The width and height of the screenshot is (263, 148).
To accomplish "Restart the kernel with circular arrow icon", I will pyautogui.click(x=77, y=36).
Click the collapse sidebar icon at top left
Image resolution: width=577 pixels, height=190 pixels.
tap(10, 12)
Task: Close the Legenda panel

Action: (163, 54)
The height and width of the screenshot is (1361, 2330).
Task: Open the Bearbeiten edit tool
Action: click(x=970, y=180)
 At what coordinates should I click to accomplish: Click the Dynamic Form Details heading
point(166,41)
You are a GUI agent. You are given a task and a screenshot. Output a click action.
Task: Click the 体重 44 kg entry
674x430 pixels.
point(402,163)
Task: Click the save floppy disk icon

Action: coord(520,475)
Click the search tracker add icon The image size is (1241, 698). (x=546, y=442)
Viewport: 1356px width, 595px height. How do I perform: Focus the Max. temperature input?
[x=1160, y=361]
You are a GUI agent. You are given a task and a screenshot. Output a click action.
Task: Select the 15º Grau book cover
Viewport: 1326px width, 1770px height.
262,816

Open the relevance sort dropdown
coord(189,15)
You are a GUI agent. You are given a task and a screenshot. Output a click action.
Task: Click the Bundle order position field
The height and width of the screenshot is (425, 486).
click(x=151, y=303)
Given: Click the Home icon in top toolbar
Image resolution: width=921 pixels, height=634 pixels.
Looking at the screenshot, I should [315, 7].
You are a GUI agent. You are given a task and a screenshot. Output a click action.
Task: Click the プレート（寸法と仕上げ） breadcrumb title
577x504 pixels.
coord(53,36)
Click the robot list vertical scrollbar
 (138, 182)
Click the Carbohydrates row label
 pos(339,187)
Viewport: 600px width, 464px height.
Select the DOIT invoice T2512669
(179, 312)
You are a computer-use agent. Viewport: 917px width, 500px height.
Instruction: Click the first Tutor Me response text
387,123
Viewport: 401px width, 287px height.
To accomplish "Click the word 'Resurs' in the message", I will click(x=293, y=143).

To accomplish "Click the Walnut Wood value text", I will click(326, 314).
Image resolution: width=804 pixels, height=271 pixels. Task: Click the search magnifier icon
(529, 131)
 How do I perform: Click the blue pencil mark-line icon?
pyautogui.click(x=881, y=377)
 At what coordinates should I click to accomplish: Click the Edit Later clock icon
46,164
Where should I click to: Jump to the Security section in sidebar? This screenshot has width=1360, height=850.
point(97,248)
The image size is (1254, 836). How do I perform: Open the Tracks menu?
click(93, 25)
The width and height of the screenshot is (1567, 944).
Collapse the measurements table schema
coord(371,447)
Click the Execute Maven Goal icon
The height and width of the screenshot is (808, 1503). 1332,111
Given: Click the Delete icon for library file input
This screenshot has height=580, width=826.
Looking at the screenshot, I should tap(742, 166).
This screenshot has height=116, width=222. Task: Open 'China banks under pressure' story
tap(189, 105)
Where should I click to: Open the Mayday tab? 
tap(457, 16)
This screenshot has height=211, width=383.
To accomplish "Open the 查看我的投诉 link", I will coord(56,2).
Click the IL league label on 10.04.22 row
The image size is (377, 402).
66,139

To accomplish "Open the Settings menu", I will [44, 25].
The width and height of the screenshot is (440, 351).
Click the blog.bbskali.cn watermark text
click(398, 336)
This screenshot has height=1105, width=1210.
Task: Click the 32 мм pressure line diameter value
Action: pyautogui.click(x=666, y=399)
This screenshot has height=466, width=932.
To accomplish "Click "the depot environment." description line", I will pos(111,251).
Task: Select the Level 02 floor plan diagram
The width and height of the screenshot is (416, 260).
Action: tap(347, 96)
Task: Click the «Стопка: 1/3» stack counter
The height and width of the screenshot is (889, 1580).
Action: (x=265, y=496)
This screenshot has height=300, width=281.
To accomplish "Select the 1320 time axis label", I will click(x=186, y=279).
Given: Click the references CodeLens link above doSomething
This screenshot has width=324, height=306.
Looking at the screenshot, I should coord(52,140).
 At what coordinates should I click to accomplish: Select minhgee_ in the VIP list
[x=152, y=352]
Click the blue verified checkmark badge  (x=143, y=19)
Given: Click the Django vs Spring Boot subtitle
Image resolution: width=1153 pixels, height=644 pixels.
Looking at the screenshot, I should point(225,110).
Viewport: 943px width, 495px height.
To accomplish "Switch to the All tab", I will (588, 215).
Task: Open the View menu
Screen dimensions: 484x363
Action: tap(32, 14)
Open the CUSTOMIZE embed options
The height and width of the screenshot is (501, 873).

(EXERCISE INSTRUCTIONS): Note each line above that holds "link", then copy all of them.

(TASK RESPONSE):
To accomplish "Open the 查看我的投诉 link", I will coord(56,2).
Given: Click the references CodeLens link above doSomething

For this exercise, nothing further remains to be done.